──────── RECORDS PROVIDED ────────
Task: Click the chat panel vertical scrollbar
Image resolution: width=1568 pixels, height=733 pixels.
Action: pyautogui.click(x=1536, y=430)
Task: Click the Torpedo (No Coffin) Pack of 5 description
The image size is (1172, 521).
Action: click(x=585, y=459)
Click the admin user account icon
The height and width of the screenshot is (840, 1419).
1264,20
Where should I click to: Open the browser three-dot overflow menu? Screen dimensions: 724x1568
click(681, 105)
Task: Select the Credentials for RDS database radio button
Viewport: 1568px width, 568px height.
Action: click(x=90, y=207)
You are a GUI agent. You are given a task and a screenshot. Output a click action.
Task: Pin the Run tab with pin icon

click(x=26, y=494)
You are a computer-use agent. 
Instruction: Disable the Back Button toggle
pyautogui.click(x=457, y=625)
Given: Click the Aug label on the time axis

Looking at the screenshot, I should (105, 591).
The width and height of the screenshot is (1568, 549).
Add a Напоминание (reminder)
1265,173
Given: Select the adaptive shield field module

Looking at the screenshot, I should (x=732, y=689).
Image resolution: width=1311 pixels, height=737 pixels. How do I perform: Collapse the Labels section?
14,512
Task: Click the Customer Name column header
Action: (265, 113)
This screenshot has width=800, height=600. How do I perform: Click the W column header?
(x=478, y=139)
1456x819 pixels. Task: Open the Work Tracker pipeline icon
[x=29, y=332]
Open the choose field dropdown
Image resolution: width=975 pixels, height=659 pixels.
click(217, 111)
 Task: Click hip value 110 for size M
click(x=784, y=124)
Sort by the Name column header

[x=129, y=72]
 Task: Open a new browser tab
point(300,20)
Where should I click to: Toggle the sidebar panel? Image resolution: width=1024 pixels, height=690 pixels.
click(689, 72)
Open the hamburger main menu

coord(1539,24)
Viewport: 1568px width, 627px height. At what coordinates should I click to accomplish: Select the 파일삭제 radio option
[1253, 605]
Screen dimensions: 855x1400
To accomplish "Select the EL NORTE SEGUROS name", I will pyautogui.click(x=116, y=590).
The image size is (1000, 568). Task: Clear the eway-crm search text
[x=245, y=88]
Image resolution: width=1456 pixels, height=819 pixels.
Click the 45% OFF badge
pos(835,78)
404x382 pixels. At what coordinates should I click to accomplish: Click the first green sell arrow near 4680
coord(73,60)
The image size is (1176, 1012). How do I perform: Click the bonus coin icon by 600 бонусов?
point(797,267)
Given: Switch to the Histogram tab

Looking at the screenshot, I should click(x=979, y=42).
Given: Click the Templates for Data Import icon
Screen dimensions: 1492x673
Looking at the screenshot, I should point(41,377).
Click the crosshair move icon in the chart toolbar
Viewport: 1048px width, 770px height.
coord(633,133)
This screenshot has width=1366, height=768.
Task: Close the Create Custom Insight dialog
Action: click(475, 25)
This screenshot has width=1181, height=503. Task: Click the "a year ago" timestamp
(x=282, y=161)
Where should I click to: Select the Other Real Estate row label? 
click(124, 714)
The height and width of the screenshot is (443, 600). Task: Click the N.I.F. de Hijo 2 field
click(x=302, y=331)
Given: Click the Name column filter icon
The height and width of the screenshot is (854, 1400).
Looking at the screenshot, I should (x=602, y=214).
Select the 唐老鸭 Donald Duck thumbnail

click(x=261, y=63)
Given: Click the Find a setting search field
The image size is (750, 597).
────────
→ **WHAT IS REQUIRED**: Pick out each line in the records above that contains the word "Viewport", and copy those lines.

→ **ANSWER TO THIS PROBLEM**:
Viewport: 1568px width, 568px height.
Viewport: 1568px width, 627px height. At what coordinates should I click to accomplish: Select the 파일삭제 radio option
Viewport: 1048px width, 770px height.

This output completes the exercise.